Return exactly those lines of the material below that fall between the line holding "Turn on video with the camera button" and the line holding "Viewport: 1380px width, 863px height.", inclusive.

Start of SOURCE DATA

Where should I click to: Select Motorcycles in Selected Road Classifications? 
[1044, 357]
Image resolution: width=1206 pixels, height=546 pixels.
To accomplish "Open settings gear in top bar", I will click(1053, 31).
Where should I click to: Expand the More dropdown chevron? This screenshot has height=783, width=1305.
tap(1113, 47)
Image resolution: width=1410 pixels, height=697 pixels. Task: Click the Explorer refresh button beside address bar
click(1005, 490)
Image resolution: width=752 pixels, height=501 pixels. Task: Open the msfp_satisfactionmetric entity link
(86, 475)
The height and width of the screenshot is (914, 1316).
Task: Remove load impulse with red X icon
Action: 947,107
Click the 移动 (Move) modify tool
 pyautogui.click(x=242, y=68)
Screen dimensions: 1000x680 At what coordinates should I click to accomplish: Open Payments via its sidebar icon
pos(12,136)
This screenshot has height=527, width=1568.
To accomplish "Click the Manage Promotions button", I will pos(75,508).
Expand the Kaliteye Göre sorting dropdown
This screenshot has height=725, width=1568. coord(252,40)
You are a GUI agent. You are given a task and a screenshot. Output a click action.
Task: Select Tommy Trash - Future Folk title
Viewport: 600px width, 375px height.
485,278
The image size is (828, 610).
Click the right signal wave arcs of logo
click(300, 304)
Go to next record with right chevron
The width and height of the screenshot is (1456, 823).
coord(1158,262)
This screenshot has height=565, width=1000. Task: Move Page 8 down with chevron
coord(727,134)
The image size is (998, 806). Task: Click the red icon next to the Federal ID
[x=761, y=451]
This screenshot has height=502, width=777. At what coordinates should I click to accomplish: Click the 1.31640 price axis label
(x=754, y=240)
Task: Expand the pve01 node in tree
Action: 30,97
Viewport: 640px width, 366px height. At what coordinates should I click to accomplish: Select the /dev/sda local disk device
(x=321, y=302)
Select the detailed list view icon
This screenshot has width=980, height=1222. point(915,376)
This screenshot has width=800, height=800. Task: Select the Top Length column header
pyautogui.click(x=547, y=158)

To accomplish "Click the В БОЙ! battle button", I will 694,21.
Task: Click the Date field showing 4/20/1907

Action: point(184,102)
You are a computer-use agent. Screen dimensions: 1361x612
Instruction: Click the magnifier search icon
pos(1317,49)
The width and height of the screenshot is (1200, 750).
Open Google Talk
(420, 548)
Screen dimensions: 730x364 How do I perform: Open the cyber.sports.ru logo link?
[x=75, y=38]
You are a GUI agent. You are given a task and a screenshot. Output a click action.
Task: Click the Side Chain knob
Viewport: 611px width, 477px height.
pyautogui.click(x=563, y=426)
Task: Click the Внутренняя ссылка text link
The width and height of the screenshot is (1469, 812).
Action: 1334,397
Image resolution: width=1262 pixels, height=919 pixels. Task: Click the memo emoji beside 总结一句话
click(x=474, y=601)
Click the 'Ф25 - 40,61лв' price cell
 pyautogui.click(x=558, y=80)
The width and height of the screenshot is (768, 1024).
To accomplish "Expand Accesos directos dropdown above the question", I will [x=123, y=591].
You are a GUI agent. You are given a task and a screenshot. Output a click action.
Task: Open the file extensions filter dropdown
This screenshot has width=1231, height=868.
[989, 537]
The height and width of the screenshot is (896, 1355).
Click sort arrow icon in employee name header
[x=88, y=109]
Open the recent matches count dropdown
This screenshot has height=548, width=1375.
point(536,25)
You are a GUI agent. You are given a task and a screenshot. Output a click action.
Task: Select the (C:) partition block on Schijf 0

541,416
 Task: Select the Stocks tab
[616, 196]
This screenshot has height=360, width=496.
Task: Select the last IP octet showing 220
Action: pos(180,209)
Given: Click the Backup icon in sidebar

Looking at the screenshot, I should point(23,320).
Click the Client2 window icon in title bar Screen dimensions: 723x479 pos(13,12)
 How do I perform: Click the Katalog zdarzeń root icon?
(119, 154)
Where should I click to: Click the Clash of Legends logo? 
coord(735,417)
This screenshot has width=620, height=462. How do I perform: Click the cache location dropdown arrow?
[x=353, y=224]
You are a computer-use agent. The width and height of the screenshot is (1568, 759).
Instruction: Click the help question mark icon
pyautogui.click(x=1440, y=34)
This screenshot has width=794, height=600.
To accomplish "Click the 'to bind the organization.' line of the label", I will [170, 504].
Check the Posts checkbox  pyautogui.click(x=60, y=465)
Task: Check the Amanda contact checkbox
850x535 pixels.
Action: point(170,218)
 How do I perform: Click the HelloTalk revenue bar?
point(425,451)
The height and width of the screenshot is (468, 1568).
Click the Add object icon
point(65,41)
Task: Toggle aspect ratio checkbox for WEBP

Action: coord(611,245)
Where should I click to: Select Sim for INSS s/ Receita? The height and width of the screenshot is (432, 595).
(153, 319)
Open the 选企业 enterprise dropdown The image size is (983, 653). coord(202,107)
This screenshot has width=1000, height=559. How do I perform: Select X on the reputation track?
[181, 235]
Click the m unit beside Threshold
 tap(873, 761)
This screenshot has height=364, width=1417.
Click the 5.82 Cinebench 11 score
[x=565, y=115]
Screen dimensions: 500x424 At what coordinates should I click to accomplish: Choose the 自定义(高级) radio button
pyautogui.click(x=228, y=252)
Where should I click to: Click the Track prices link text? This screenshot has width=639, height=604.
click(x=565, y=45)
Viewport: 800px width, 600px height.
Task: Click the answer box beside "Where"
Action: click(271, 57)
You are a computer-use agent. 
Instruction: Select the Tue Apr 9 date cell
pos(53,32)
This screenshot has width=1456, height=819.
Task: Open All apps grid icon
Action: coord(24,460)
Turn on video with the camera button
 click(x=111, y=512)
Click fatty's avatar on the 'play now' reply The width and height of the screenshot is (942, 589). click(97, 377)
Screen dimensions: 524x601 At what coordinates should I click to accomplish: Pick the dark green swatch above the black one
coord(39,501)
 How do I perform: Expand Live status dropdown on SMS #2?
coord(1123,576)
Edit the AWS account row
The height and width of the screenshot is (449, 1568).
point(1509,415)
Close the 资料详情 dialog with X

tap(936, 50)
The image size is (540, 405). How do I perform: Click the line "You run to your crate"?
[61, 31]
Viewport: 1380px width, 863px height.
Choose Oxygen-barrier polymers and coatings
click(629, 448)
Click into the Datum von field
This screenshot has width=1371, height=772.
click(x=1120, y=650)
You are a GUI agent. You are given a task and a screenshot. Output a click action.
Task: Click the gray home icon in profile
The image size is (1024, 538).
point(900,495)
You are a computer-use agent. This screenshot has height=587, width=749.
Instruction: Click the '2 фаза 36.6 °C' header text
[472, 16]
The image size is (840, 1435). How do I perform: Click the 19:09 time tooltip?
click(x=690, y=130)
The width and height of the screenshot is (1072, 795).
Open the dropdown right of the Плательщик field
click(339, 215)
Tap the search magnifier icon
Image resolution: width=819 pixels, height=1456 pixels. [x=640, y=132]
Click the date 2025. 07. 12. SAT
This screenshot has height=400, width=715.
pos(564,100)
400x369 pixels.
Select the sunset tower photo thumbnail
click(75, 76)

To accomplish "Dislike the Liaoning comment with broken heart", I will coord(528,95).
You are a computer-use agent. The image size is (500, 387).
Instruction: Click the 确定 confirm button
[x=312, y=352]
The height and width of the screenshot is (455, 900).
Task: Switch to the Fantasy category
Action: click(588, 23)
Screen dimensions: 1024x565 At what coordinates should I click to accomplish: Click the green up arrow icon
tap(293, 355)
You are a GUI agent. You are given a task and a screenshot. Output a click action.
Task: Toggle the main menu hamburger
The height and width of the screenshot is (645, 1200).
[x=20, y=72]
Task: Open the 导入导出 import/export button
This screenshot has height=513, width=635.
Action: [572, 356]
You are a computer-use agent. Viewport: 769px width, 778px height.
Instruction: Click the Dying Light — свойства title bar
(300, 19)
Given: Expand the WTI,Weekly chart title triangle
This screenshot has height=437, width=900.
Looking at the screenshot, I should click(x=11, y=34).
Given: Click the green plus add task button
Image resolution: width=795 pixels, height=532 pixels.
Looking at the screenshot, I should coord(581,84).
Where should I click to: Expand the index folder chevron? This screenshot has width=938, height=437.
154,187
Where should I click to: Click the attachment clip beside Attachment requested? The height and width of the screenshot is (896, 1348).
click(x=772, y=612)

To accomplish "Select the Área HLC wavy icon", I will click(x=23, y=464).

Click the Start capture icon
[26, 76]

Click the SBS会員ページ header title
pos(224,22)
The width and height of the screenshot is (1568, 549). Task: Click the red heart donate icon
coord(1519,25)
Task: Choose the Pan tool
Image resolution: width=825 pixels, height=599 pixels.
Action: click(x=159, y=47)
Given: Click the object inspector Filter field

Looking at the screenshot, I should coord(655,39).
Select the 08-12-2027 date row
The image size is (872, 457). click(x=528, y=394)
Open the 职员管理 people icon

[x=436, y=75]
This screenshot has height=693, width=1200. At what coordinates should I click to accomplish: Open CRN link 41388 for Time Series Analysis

End of SOURCE DATA

> **TASK SOLUTION**:
Turn on video with the camera button
 click(x=111, y=512)
Click fatty's avatar on the 'play now' reply The width and height of the screenshot is (942, 589). click(97, 377)
Screen dimensions: 524x601 At what coordinates should I click to accomplish: Pick the dark green swatch above the black one
coord(39,501)
 How do I perform: Expand Live status dropdown on SMS #2?
coord(1123,576)
Edit the AWS account row
The height and width of the screenshot is (449, 1568).
point(1509,415)
Close the 资料详情 dialog with X

tap(936, 50)
The image size is (540, 405). How do I perform: Click the line "You run to your crate"?
[61, 31]
Viewport: 1380px width, 863px height.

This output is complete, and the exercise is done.